*WHAT YOU NEED TO DO:*
#1 In the article on Bears turnovers, what total of takeaways has Chicago's defense tied for the league lead with this season?
#2 Please echo a stretch of the article on Bears turnovers, beginning at the words "The Bears record" and stopping after "forgettable regular-season debut.".
#3 Render this sentence from the article on Bears turnovers in Spanish: "That practice period may carry no higher importance than it does this week with the Chicago Bears coming to town."

*DOCUMENT PASSAGE:*

----

Turnovers Have Provided Rivalry Edge For Bears


Bears LB Brian Urlacher celebrates his 85-yard interception return for a touchdown in last year's Packers-Bears game at Soldier Field in Chicago.

As Head Coach Mike McCarthy has discussed several times, the Packers have a "ball security" period during every practice, when offensive players work on drills to protect the football and defensive players focus on taking it away.

That practice period may carry no higher importance than it does this week with the Chicago Bears coming to town.

While turnovers are often a key barometer in the win-loss equation, they seem to be the deciding factor almost without fail against the Bears, a defense that prides itself on turnovers - no matter where they're ranked in other defensive categories - and that's tied for the league lead in takeaways once again this season with 20.

"That's something we harp on quite a bit," Bears head coach Lovie Smith said. "We put an emphasis on it. Our defensive guys do a great job of trying to get the ball away. It's about doing whatever you can to either score points or get the ball back for your offense as soon as you can."

While Smith has followed through on his stated No. 1 goal of beating the Packers, having gone 6-2 against Green Bay since getting the Chicago job in 2004, he's done it with that emphasis on takeaways. In fact, the Packers have outgained the Bears in total yards five of the six times they've lost to Chicago under Smith, and here's a brief look at the role turnovers played in those six losses:

--Sept. 19, 2004: Bears 21, Packers 10

With the Packers poised to score and take a 10-7 halftime lead, linebacker Brian Urlacher stripped running back Ahman Green of the ball at the Chicago 2-yard line, and safety Mike Brown returned the fumble 95 yards for a touchdown, the most costly of Green Bay's three turnovers.

--Dec. 4, 2005: Bears 19, Packers 7

The Packers nearly doubled the Bears' yardage output (358-190), but the Packers fumbled four times, losing two. The Bears also had two interceptions, one returned 95 yards by cornerback Charles Tillman to set up a field goal just before halftime, and another returned 45 yards by cornerback Nathan Vasher for a touchdown in the second half.

--Dec. 25, 2005: Bears 24, Packers 17

The Bears record four interceptions, including one returned 10 yards for a score by linebacker Lance Briggs.

--Sept. 10, 2006: Bears 26, Packers 0

This was the one game the Bears actually outgained the Packers, but two interceptions and a fumble still played a role in McCarthy's forgettable regular-season debut.

--Oct. 7, 2007: Bears 27, Packers 20

In the first half alone, the Packers rolled up 341 total yards and 15 first downs, yet led only 17-7 because Tillman stripped receiver James Jones of the ball twice after receptions over the middle. "We had as productive a half offensively as we've had in a long time, but turnovers," McCarthy said. "It all goes back to fundamentals." The Packers finished with 439 yards of offense (to Chicago's 285), but three lost fumbles in all and an interception by Urlacher in the third quarter spurred the Bears' come-from-behind win.

--Dec. 23, 2007: Bears 35, Packers 7

The Packers had all kinds of ball security issues in the bitterly cold and windy conditions. Four fumbles were all recovered by Green Bay, but two blocked punts and two interceptions, one returned for a score by Urlacher, turned this into a runaway.

----

*AVAILABLE DATA:*

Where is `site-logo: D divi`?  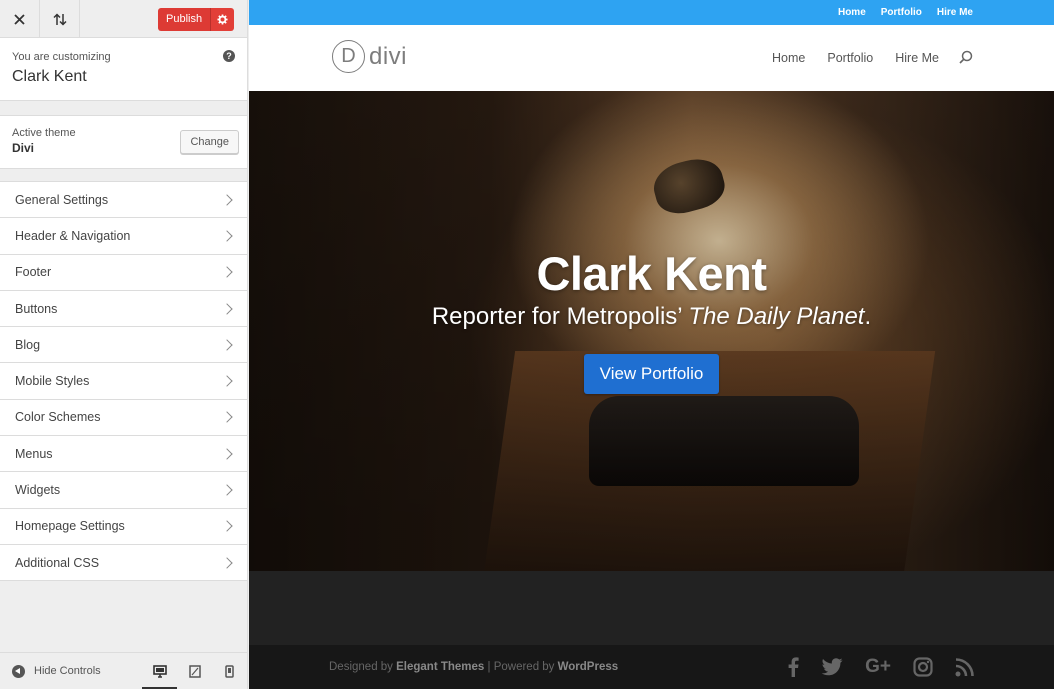
site-logo: D divi is located at coordinates (370, 56).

----

*SOLUTION SET:*
#1 20 takeaways.

#2
The Bears record four interceptions, including one returned 10 yards for a score by linebacker Lance Briggs.

--Sept. 10, 2006: Bears 26, Packers 0

This was the one game the Bears actually outgained the Packers, but two interceptions and a fumble still played a role in McCarthy's forgettable regular-season debut.

#3 Puede que ese período de práctica nunca tenga tanta importancia como esta semana, con la llegada de los Chicago Bears a la ciudad.